[Pointing items for screenshots and pages]

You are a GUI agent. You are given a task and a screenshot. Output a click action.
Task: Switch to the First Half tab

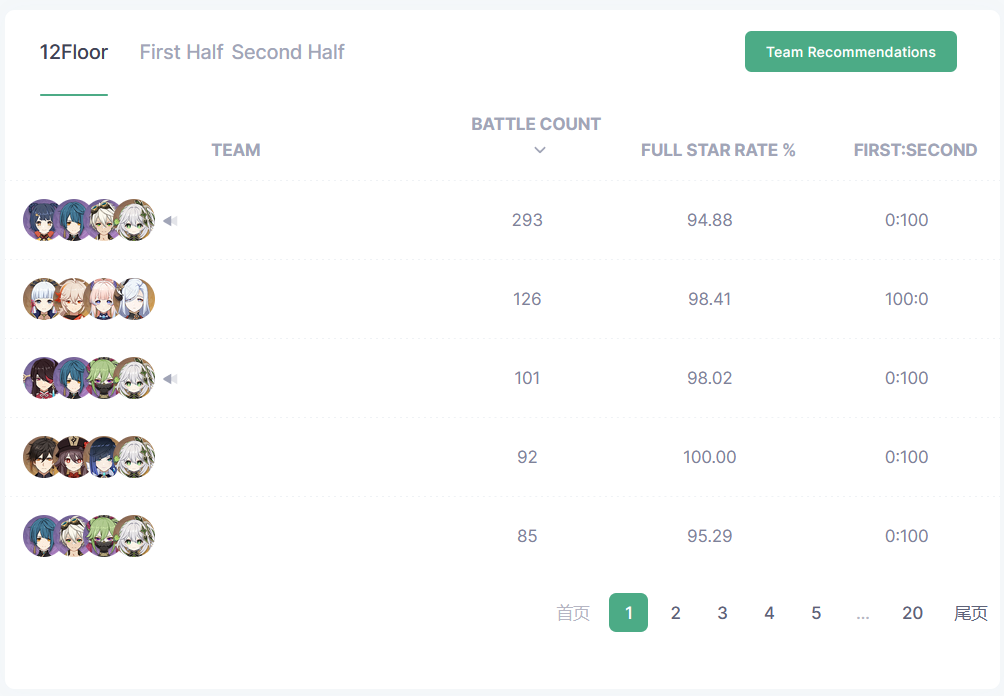click(181, 52)
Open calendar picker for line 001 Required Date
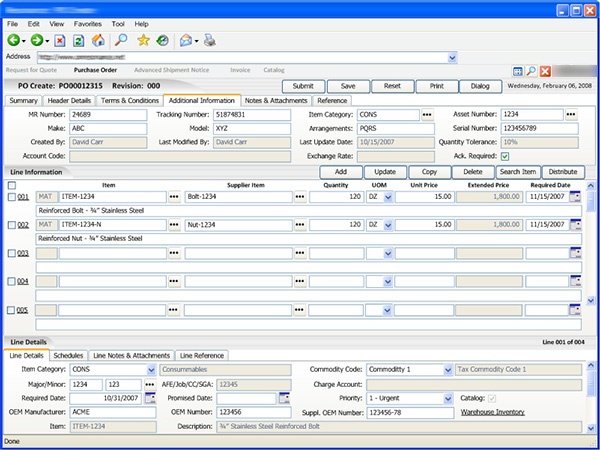 (x=575, y=198)
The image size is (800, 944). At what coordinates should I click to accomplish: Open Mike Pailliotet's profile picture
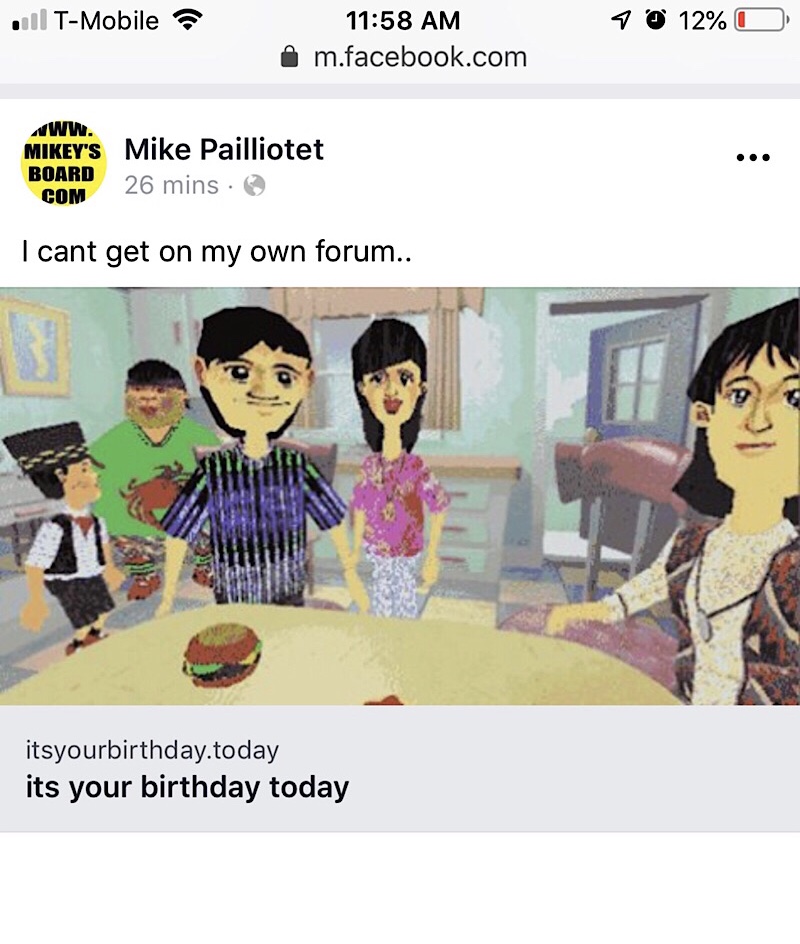(x=63, y=166)
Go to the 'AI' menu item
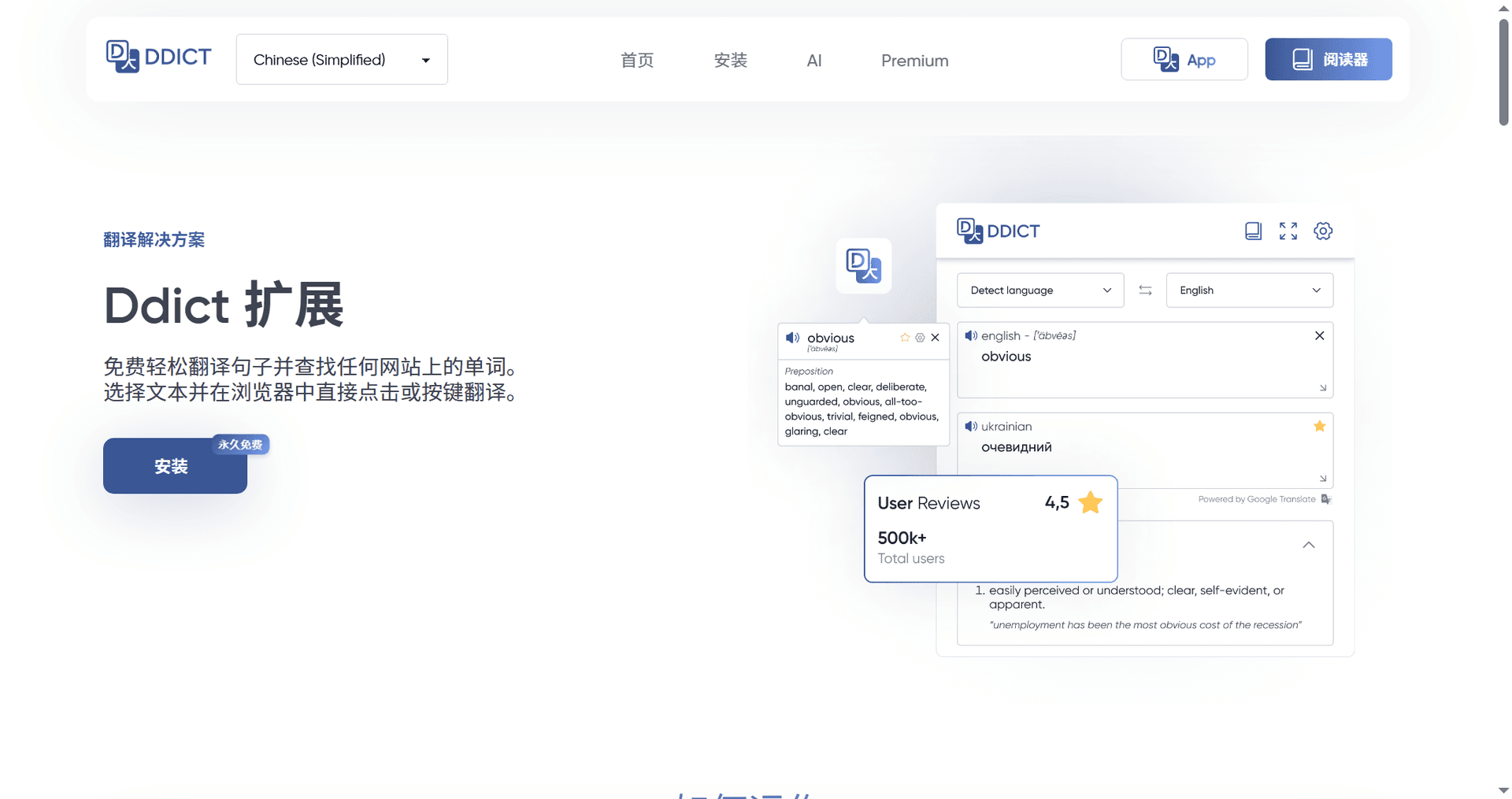The height and width of the screenshot is (799, 1512). pyautogui.click(x=814, y=60)
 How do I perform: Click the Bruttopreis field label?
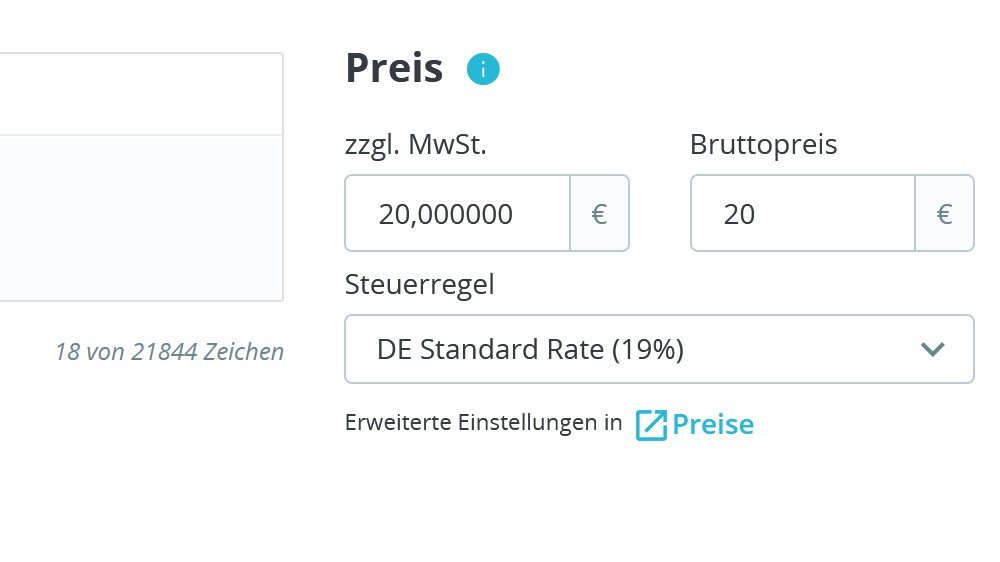[763, 146]
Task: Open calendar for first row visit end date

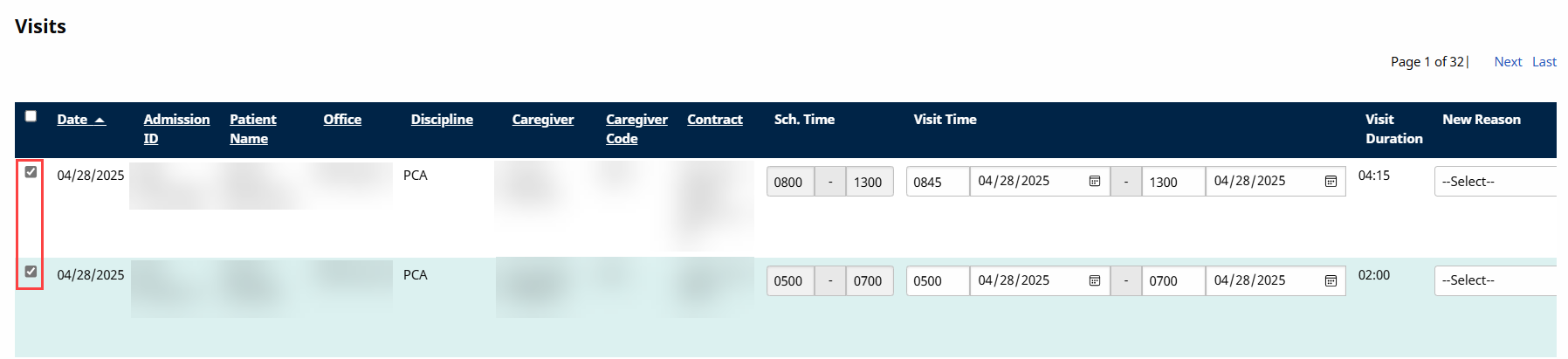Action: (1331, 182)
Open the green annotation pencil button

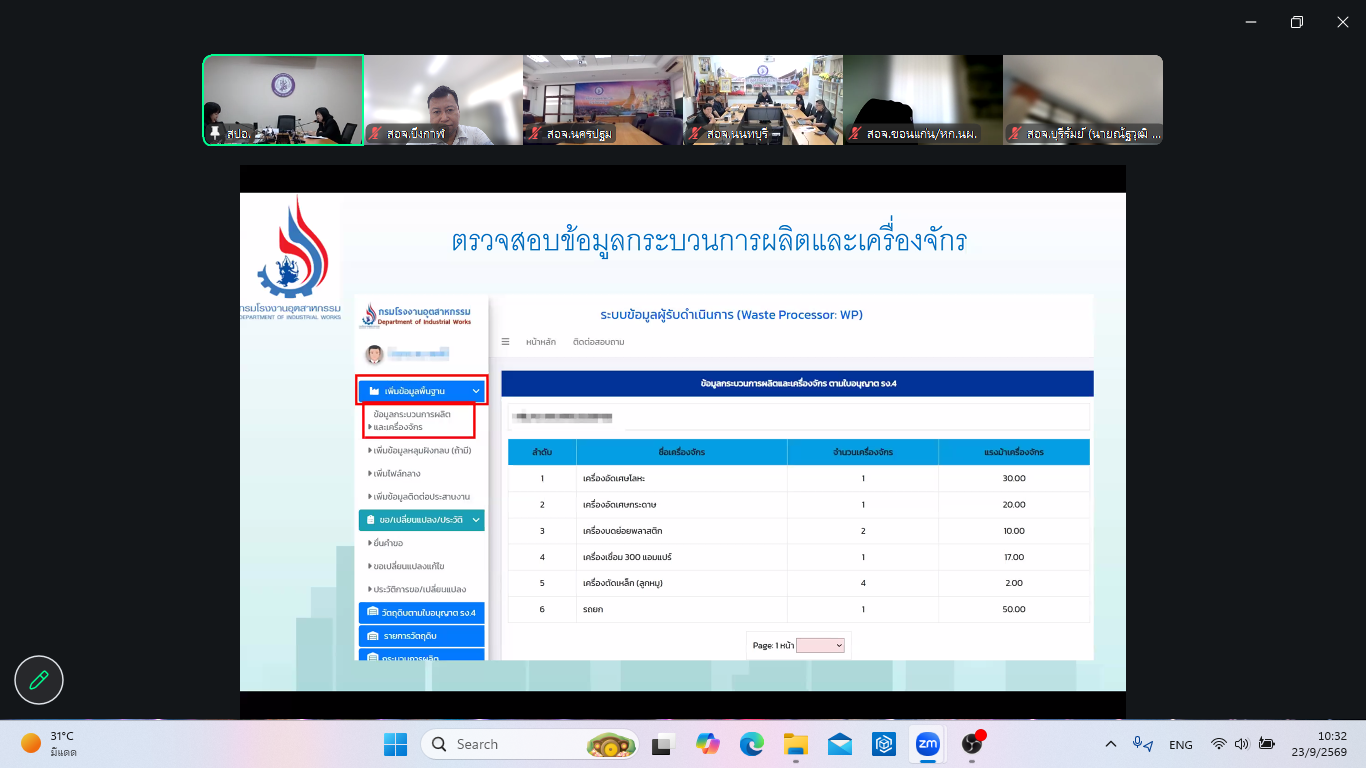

_Prompt_.
Copy the stretch from the line containing "Task: Open calendar" through the end of the items, replacing "pencil" with "pen" and leaving everything else unchanged. Omit the pictures.

_Answer below_.
Task: Open calendar for first row visit end date

Action: (1331, 182)
Open the green annotation pen button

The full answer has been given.